Not all stock funds are the same. For example:

· Growth funds focus on stocks that may not pay a regular dividend but have the potential for large capital gains.

· Income funds invest in stocks that pay regular dividends.

· Sector funds may specialize in a particular industry segment, such as technology or consumer products stocks.

Investing in Mutual Funds

Part of my goals for the month of September is to save at least half a million naira towards recent investment towards mutual funds. However, recent events have overtaken this goal. I recently invested a tidy sum in a private placement stock market ace analyst “Abayomi Obabolujo”recommended while I’m also purchasing a bit of Dangote Flour. What this means is that I may not be able to invest half a million naira.

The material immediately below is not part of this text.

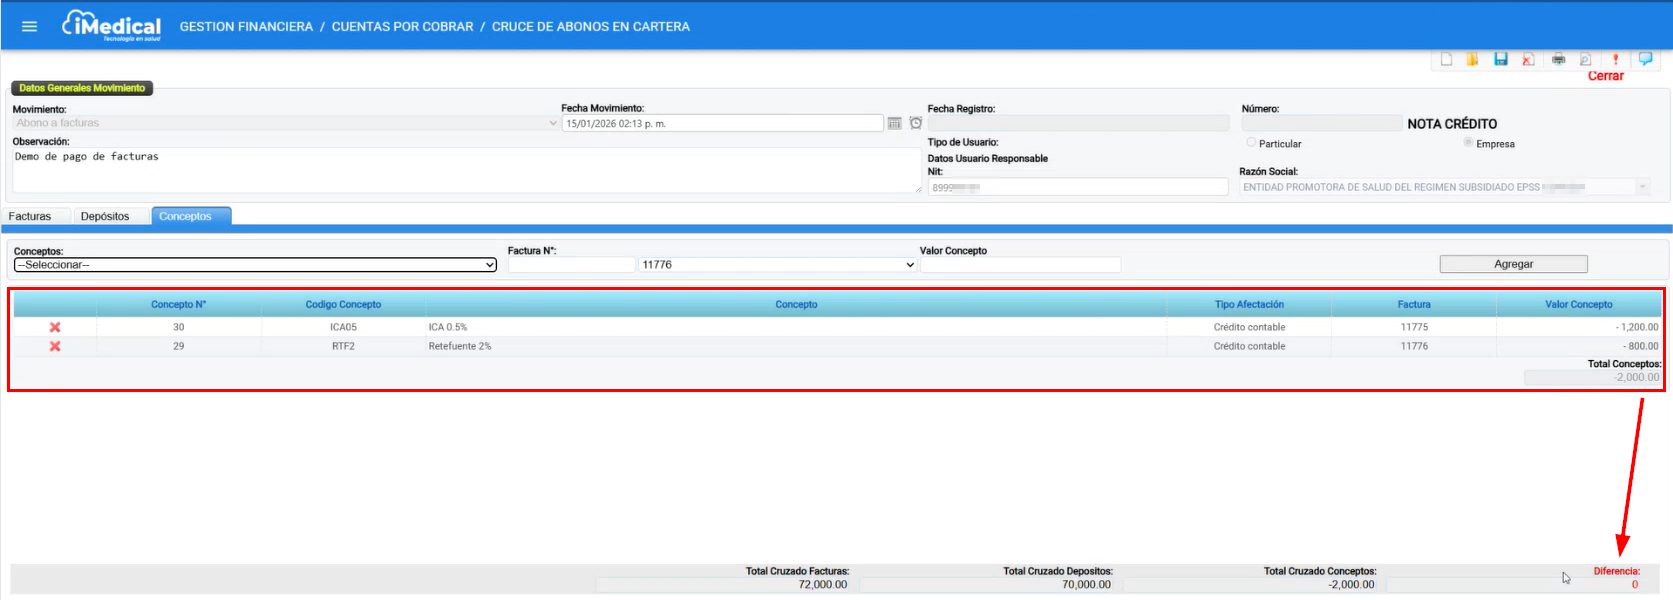The width and height of the screenshot is (1673, 600).
Task: Expand the Movimiento Abono a facturas dropdown
Action: point(285,123)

I may end up investing with N350,000.

I have been thinking about investing in mutual funds recently to diversify my portfolio and also look at the possibility of investing in the money market to ensure a steady stream of income in the long run. So when IBTC recently came to the money market with “the Guaranteed Fund” I knew it was time to commence an investment goal toward the fund. If you’ve been considering investing in mutual funds, these are some of the things you should know.

Some of my goals for investing in mutual funds are retirement and real estate investment for the future. Mutual funds can offer the advantages of diversification and professional management. But, as with other investment choices, investing in mutual funds involves risk. And fees and taxes will diminish a fund’s returns. It pays to understand both the upsides and the downsides of mutual fund investing and how to choose products that match your goals and tolerance for risk.

Key Points to Remember

  • Mutual funds are not guaranteed or insured by the CBN, NDIC or any other government agency — even if you buy through a bank and the fund carries the bank’s name. You can lose money investing in mutual funds.
  • Past performance is not a reliable indicator of future performance. So don’t be dazzled by last year’s high returns. But past performance can help you assess a fund’s volatility over time.
  • All mutual funds have costs that lower your investment returns. Shop around, and use an average Naira margin to compare many of the costs of owning different funds before you buy.